Beethoven remained in Berlin for the best part of two months, and it is possible he began to tire of the attention and adulation. In later years his pupil Czerny recounted how, when Beethoven improvised at the piano, people in the salon would break into tears and loud sobs, so moved were they by what they heard. But at the end of the improvisation Beethoven would burst into loud laughter and chastise his audience. ‘You are fools!’ he would shout at them. ‘Who can live with such spoiled children?’ Czerny then adds, rather enigmatically, that Beethoven
himself told him that it was for that reason he declined to accept an invitation the King of Prussia extended to him after one of his improvisations. He elaborates no further, but it is possible the King was offering him a permanent position at court.
It would seem, though, that if offence were intended, none was taken. On his departure Beethoven was presented with a gold snuff-box filled with coins by the King himself. This was not all he returned with. From Prague he had written to his brother Nikolaus Johann that he was earning considerable money, as well as winning friends and respect. He goes so far as to write that if his brother should need money, he could approach Prince Lichnowsky ‘boldly, for he still owes me some’. It seems extraordinary that the Prince should owe Beethoven money, rather than the other way round, and it is impossible to know if this really was the case.
In the same letter Beethoven cannot resist a small word of advice from an older brother on matters of a private nature. ‘I hope that you will enjoy living in Vienna more and more, but do be on your guard against the whole tribe of bad women.’ This might be considered somewhat rich coming from someone who had received rejection after rejection from women. It could, on the other hand, be a veiled warning to take care when visiting prostitutes. This would suggest Beethoven had personal experience of this kind. Or the whole thing might have been a brother’s jest to a brother. We have no way of knowing.
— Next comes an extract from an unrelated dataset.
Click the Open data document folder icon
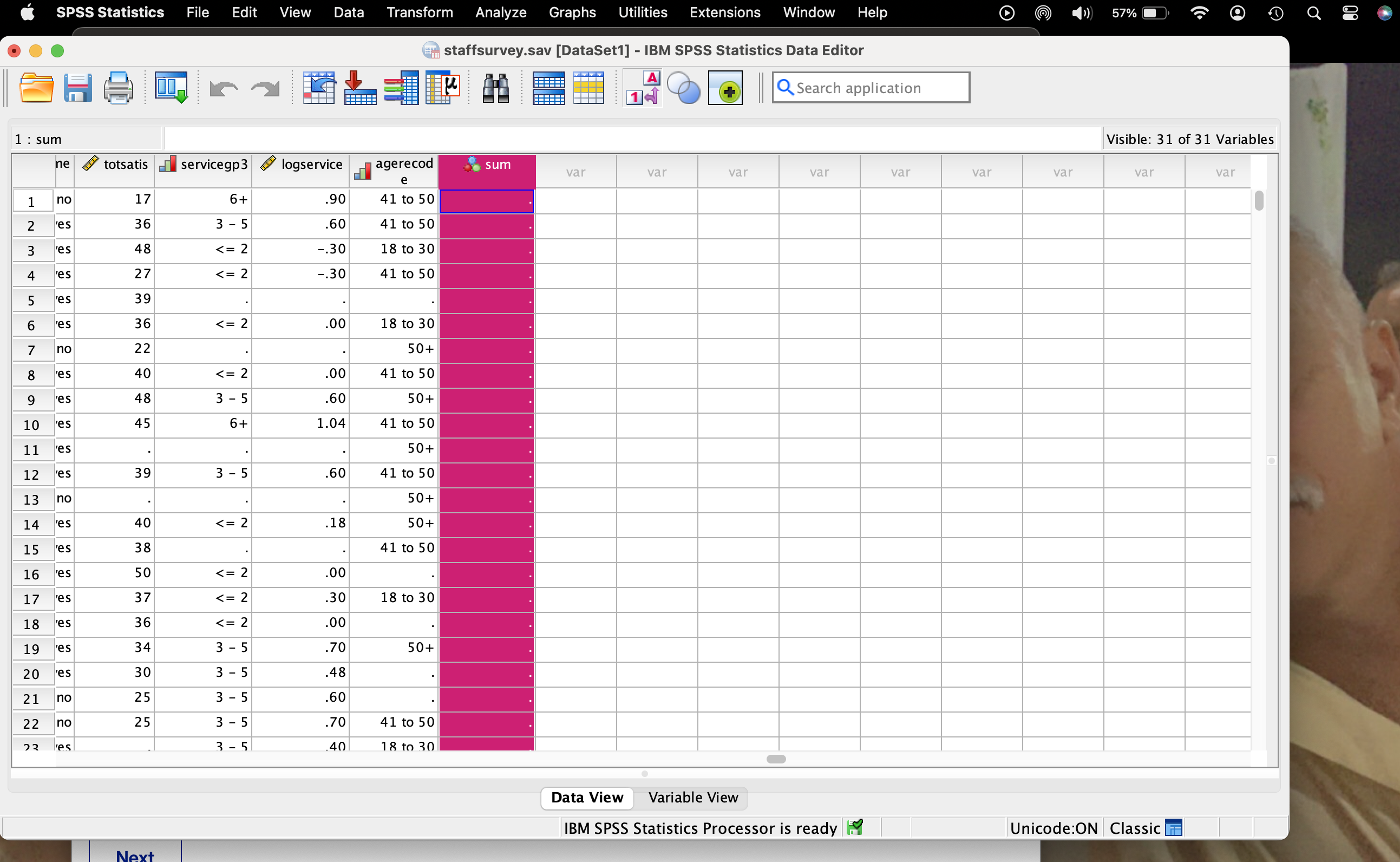This screenshot has height=862, width=1400. click(36, 88)
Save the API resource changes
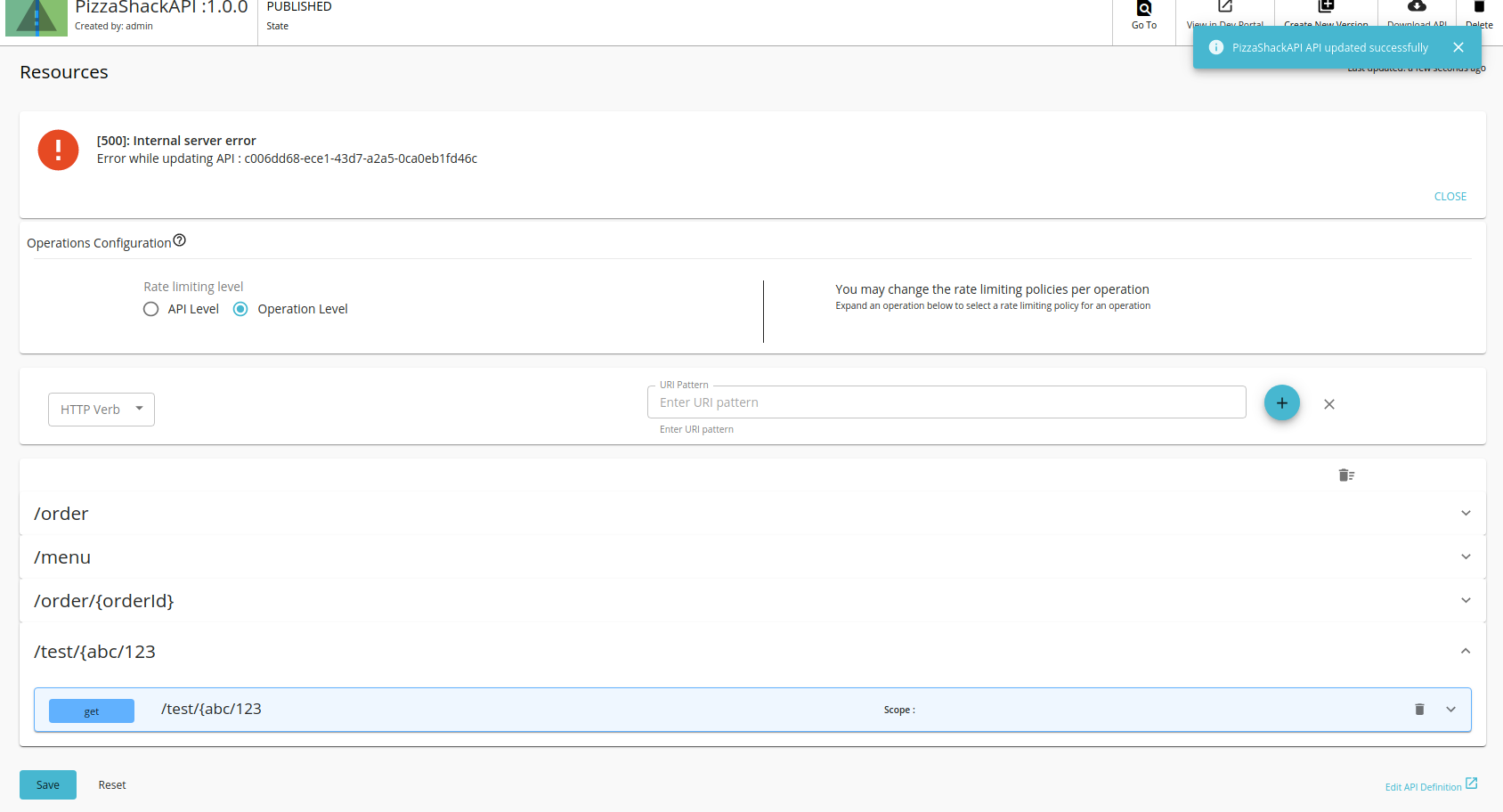Viewport: 1503px width, 812px height. pos(47,784)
Of more significance is the fact that Beethoven was now known across central Europe. He mixed not only with aristocracy, but royalty too. He was lauded wherever he went. His talent was unquestioned, his virtuosity unchallenged. Added to this he had something few other virtuosos could offer: he was composing. Composition after composition flowed from him, in all genres, from the lightweight to the seriously heavy. Publishers were clamouring for new work. He had concertos under his belt, sonatas for a variety of instruments, trios, a quintet, a septet.